• Friday, November 22, 2024

Interview with Roopali Mohanti, Author of Servings: Simple Yet Exotic

Being a homemaker for the last 20 plus years, the one question when waking up would always be, ‘What should we eat today’!
on Jul 18, 2023
Interview with Roopali Mohanti, Author of Servings: Simple Yet Exotic

Roopali Mohanti is a hotel management graduate. She has worked with a leading Indian hotel chain in the early years of her career. While marriage and motherhood took precedence over a full-time job, she continued to work on projects that held her interest and needed her skillset. Intrigued by the intricacies of the culinary arts and driven by her passion for cooking the best possible meals for her family and friends, she set out to combine her experience and kitchen skills into this collection of stories and recipes.

Frontlist: Could you tell us about the inspiration behind "Servings: Simple Yet Exotic and what inspired you to put together this cookbook?

Roopali: Growing up, I would constantly see my mother in the kitchen. Every new town we moved to, owing to my father being in the Indian Navy, led to her learning new cuisines and cooking techniques from the many people who were a part of our lives, from her friends, the local house help, and sometimes from trained cooks. Her now yellowed Remington typed script cookbook with notes and a mention of who gave her the recipe was indeed the inspiration behind the idea of collating recipes. She encouraged me to start cooking and baking in my teens, and ’Servings’ is a culmination of all that I have learned over the years from my experiments in the kitchen and from others.

Frontlist: "Servings" offers a wide spectrum of dishes from different cuisines. How did you go about selecting the recipes to include in the book, and was there a particular cuisine or dish that challenged you the most?

Roopali: The structure of ’Servings’ happened along the way. I have always put menus together based on regions, only mixing those cuisines that have a commonality in ingredients or flavors. Hence, only those dishes that balanced the menu in terms of color, flavor, and texture were added to a section. I think the ‘Pantua’ was the toughest to crack. Considering I based it on my college Food Production journal, it should have been the easiest, but it turned out too hard the first time, cracked in appearance the second time, and finally took shape on my third attempt.

Frontlist: The book is organized based on meal timings. How did you come up with this structure, and what benefits do you think it brings to the readers?

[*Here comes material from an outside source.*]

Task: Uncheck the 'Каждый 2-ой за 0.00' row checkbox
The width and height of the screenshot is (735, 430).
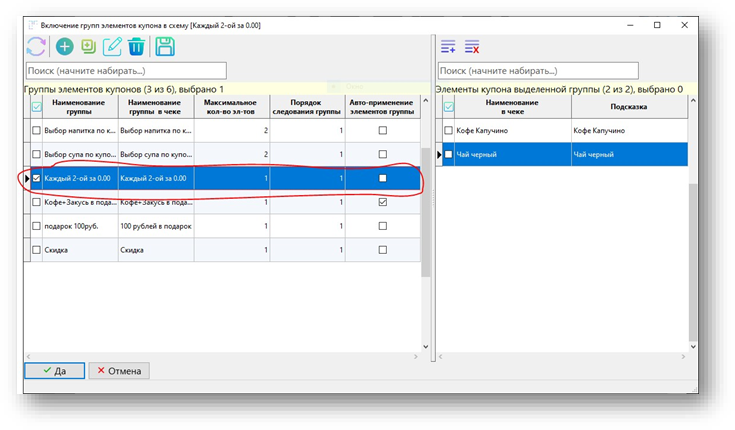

Roopali: Being a homemaker for the last 20 plus years, the one question when waking up would always be, ‘What should we eat today’! This is the one question ’Servings’ answers. Open a section based on your meal timing, and you will find a plethora of food options. Besides that, the menu page after each section of the mains helps easily navigate menus for larger gatherings and family meals.

Frontlist: In the book, you mentioned that creating good food doesn't always need fancy ingredients. How did you approach selecting recipes that showcase simplicity while still delivering delectable flavors?

Roopali: I feel cooking good food isn’t about buying the most expensive and fancy ingredients. It is always more about approaching the ingredients or the dish with the idea of making its flavor the highlight as well as plating it creatively. The best example in ’Servings’ would be the Dalma Bela or Dalma Bowl. Dalma is literally the mother of all dishes from my home state Odisha a simple lentil dish making that into a fancy meal in a bowl by topping with a gondhoraj lemon salsa, shrimp popcorn, stone ground chili paste, crisp fried potatoes sticks, and a crackling saag elevates it to exotic.

Frontlist: "Servings" is full of delicious food stories. Could you tell us about one of your favorite food stories from the book and the significance it holds for you?

Roopali: Tough for me to pick one story. But truly, there are many people who have really aided my cooking journey, and usually, a phone call, whether its friends, their mothers, aunts, or older house help; they have all helped me learn more, sometimes going to the extent of making videos or even sending me ingredients from distant places. Each of these experiences has created memories I genuinely cherish.

Frontlist: As a home cook, what tips would you provide to beginners who are hesitant to try new dishes or experiment with unknown ingredients?

Roopali: The only tip I would give anyone is to organize yourself and ensure you have all ingredients for a recipe available beforehand. Once you are in the flow, the dish will turn out right.